Military expenditure. Military expenditure has already been reduced in Greece and will be reduced even further this year. It no longer accounts for double (as a percentage of GDP) of the military expenditure of other member states but remains one of the highest. It does not seem that Greeks object to this, given the history of their country and several invasions. I have been able to read some comments in Greece - “We are one of the EU's borders in a turbulent world. During the Libyan war, Greek military bases were used and Greece has a bigger geopolitical role than one might imagine. Europe has to bear its share of responsibility. Greeks are proud of their army” - and some see the demand for cuts of €400 billion in two years in the negotiations with the troika (EU, IMF and ECB) as one of the main obstacles to reaching agreement this year.
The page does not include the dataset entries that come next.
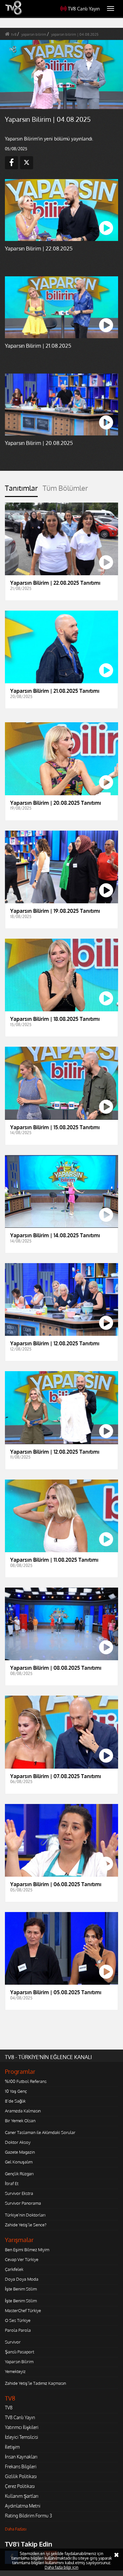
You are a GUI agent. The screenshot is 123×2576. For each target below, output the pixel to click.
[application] (61, 1288)
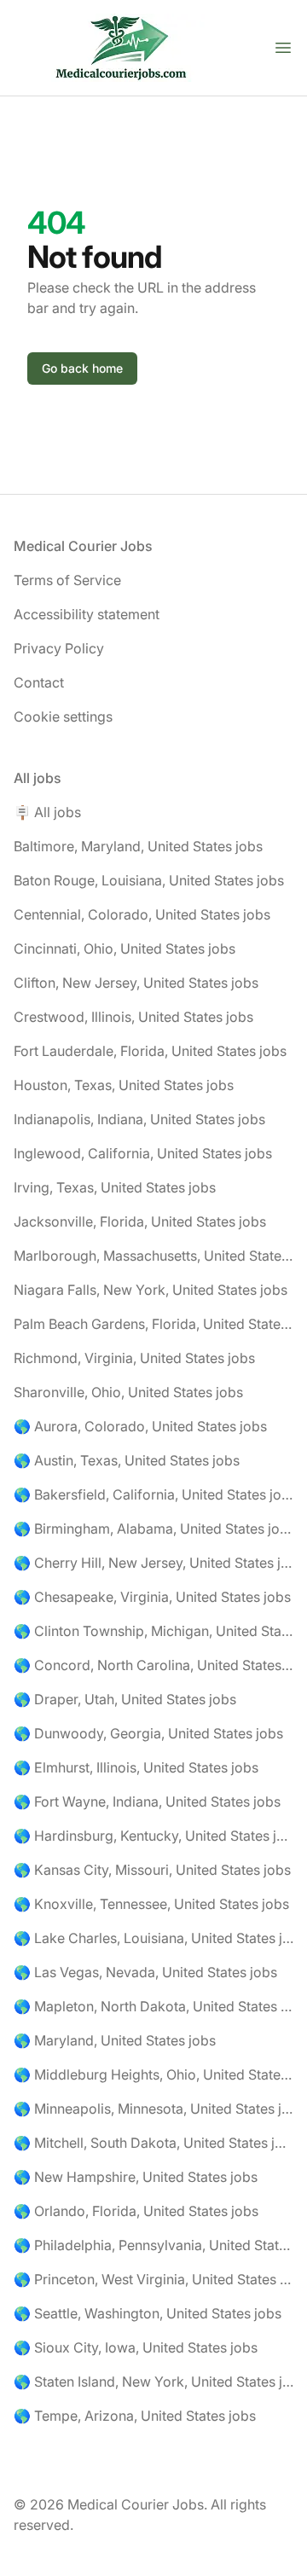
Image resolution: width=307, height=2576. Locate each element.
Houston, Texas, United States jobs (124, 1085)
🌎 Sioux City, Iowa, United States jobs (136, 2347)
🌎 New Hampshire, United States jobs (136, 2176)
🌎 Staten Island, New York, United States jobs (153, 2381)
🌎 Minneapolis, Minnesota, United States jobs (153, 2108)
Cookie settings (63, 716)
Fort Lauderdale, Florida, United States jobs (150, 1050)
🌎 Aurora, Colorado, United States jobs (140, 1426)
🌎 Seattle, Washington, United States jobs (147, 2313)
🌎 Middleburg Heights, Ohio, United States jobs (153, 2074)
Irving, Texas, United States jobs (115, 1187)
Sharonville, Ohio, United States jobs (128, 1392)
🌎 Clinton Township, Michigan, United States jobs (153, 1630)
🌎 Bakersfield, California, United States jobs (153, 1494)
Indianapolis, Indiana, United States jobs (139, 1119)
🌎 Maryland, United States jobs (115, 2040)
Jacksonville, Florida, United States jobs (140, 1221)
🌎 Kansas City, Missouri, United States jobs (152, 1869)
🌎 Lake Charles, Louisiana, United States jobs (153, 1938)
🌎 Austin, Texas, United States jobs (127, 1460)
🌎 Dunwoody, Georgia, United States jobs (148, 1733)
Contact (39, 682)
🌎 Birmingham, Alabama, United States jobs (153, 1528)
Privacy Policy (59, 648)
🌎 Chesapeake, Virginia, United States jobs (152, 1596)
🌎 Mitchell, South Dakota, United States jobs (153, 2142)
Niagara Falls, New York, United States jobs (150, 1289)
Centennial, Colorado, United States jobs (142, 914)
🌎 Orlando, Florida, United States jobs (136, 2210)
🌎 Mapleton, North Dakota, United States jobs (153, 2006)
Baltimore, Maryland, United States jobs (138, 846)
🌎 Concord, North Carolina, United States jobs (153, 1665)
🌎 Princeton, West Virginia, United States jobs (153, 2279)
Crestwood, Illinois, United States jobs (133, 1016)
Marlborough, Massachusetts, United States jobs (153, 1255)
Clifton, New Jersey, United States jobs (136, 982)
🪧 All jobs (47, 812)
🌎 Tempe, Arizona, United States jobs (135, 2415)
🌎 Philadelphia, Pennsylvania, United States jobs (153, 2245)
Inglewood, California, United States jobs (143, 1153)
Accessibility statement (86, 614)
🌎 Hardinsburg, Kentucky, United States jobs (153, 1835)
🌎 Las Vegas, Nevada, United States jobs (145, 1972)
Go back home (82, 368)
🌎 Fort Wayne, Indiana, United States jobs (147, 1801)
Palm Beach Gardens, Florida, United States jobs (153, 1323)
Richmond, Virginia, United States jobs (134, 1357)
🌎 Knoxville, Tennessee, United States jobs (151, 1903)
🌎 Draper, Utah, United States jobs (125, 1699)
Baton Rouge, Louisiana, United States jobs (149, 880)
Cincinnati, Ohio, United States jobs (124, 948)
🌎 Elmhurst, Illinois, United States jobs (136, 1767)
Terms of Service (67, 580)
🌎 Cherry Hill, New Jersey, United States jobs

European Commission has its back against the wall. Athens is demanding the building of a barbed wire fence to prevent illegal immigrants crossing over its border from Turkey, which it wants the Commission to part-finance. The Commission says not one euro of European aid will be used for such a wall and if Greece goes ahead with it, it will have to pay for it itself. The European budget has €90 million earmarked to help the country deal with illegal immigrants this year and the building of this 10.3 km wall (which has already begun) will be completed in September. The Greek government says that Greece must not be put under such huge pressure and it is the main route for illegal immigrants into the EU. Several member states have called for it to be built to halt the flow of illegal immigrants, mainly from Afghanistan, Pakistan and North Africa (Turkey is just a transit country), who then travel on to other EU countries.
The Commission says it is prepared to help Greece carry out medium and long-term reforms to manage its borders in a modern manner, but only in the remote future. The cost of €5.5 million is paltry compared with the billions being discussed elsewhere.
Guy Verhofstadt says country has to be reformed. After travelling to Athens to see the situation for himself, the head of the liberal group at the European Parliament, Guy Verhoftstadt, was very harsh: “The Greek people are trapped by the incompetence and electioneering of their political leaders who tacitly supported, for years, a system of clientelism and favouritism where rather than introducing new taxes, it would have been better to get rid of state monopolies and red tape. Privatise the banks; liberalise many highly regulated sectors and refound the tax system. The Eurogroup must insist on structural reform of the Greek economy because the over-large public sector prevents entrepreneurship and growth. (…) Although the agreement is crucial if Greece is to avoid imminent default, the IMF is still demanding austerity, not understanding that the main problem in Greece is the excessive size of the public sector.”
On behalf of the liberal group, Verhoftstadt told the chair of the Eurogroup what measures he had set out for structural reform to be implemented, criticising the high cost of politics and the public sector (there are 49 ministers in the government); the Greek parliament has too many cars and other institutions, political parties get too much state funding; diplomats are paid too much, as are judges and other civil servants.
One could point out to Verhofstadt that the Greeks demonstrating in the streets do not get any of the perks received by civil servants.
Too late? Among the arguments made by Greek stakeholders, there is the following: “The great mistake was the fact we didn't arrange a write-down two years ago. Money was given to an insolvent state, forcing it to into recession that further reduced its income. This doesn't make sense.” It was during those two years that the debt exploded.